這允許我們在編寫同步器部分時以最少的數據傳輸進行同步,該部分將重新散列所有自己的數據,然後檢索已排序數據的二進制搜索的散列。
I implemented a hash that takes previous data and current column and the previous hash to produce a hash of the entire database.
This allows us to synchronize with the minimum of data transmissions when I write the synchronizer part which shall rehash all its own data, then retrieve the hash of a binary search of the sorted data.
我對如何解決“獲勝”副本問題有一個想法。
有一個單獨的表,對每個列字段和行進行哈希處理併爲其提供一個版本。
這是比較的版本。
I have an idea on how to solve the "winning" copy problem.

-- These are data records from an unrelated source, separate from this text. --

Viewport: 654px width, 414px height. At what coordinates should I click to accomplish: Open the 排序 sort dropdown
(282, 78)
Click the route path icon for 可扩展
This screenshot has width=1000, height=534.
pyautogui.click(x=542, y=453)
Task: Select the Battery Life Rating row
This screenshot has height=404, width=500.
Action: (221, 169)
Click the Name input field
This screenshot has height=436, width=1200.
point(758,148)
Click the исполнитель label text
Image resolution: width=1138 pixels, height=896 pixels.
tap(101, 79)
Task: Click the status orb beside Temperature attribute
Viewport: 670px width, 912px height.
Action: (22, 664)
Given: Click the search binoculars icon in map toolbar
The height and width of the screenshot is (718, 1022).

Have a separate table that hashes every column field and row and gives it a version.
This is the version that is compared.
我的 vagrant 設置使用永久性磁盤並使用 ansible 來部署 cronjob 和同步腳本。它由 YAML 文件配置。我還安裝了 psycopg2,並找到了有關如何在 Postgres 中檢索數據庫中表的文檔。現在只需編寫同步算法即可。
我的問題是檢測哪一方是獲勝副本。
當一側更改數據時,應有不同的散列並且檢測到更改的行。這部分我明白了。
問題是檢測哪一方是最新的變化,哪一方應該獲勝。我可能需要介紹一個版本列。
如果我有一個最後更新的時間戳字段,我可以使用它。或版本列,但我明確試圖避免將新列引入架構。這意味着它要困難得多。
My vagrant setup uses persistent disks and uses ansible to deploy the cronjob and sync script. It is configured by YAML file. I've also installed psycopg2 and I found documentation on how to retrieve the tables in a database in Postgres. It's just a matter of writing the sync algorithm now.
My problem is detecting which side is the winning copy.
When one side changes the data there shall be a different hash and the changed rows are detected. This part I understand.
The problem is detecting which side is the latest change and which side should win. I might need to introduce a version column.
If I had a last updated timestamp field I could use that. Or a version column but I am expressly trying to avoid introducing new columns to the schema. It means it's a lot harder.